The `ModelOutput` base class in [`src/transformers/utils/generic.py`](https://github.com/huggingface/transformers/blob/main/src/transformers/utils/generic.py) inherits from `OrderedDict` while using the `@dataclass` decorator. The `__post_init__` method populates the dictionary with dataclass fields, and `__getitem__` handles both string keys (dictionary access) and integer indices (tuple access). This dual interface allows code like `output["logits"]` and `output.logits` to return identical tensors.

### Can ModelOutput objects be used with PyTorch's DistributedDataParallel?
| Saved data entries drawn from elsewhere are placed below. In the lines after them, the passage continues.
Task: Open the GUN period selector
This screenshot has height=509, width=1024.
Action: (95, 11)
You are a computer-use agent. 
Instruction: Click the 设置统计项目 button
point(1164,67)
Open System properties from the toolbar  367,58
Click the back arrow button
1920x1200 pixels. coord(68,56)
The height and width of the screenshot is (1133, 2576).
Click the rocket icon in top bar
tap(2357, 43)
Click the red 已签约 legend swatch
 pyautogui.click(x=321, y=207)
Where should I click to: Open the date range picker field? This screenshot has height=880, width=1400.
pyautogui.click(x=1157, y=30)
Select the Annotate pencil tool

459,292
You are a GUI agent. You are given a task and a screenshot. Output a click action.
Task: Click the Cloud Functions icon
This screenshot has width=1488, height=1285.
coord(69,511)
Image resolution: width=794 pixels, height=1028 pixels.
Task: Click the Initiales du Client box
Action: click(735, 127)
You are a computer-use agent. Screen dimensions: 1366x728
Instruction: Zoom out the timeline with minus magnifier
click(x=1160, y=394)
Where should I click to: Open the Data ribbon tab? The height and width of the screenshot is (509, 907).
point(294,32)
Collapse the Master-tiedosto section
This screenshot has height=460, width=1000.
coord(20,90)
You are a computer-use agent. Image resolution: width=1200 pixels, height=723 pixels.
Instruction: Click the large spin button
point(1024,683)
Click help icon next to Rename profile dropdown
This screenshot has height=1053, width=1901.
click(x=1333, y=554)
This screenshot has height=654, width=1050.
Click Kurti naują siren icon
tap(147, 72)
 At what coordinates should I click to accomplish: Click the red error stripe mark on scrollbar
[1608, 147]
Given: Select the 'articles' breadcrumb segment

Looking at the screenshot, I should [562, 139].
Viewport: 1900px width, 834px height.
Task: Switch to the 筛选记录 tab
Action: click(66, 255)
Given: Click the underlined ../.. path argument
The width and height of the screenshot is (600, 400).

Yes. The `ModelOutput` class includes pytree registration logic in `__init_subclass__` that makes instances compatible with PyTorch's tree utilities. This registration ensures that `DistributedDataParallel` with `static_graph=True` can properly handle gradient synchronization across devices when model outputs contain complex nested structures like `past_key_values` tuples.

### Where are new task-specific output classes defined in the Transformers library?

New output classes should be defined in [`src/transformers/modeling_outputs.py`](https://github.com/huggingface/transformers/blob/main/src/transformers/modeling_outputs.py) following the existing pattern: subclass `ModelOutput`, use the `@dataclass` decorator, declare fields with type hints, and set default values to `None`. Model implementations in `src/transformers/models/*/modeling_*.py` then import and instantiate these classes in their `forward` methods to ensure type consistency across the library.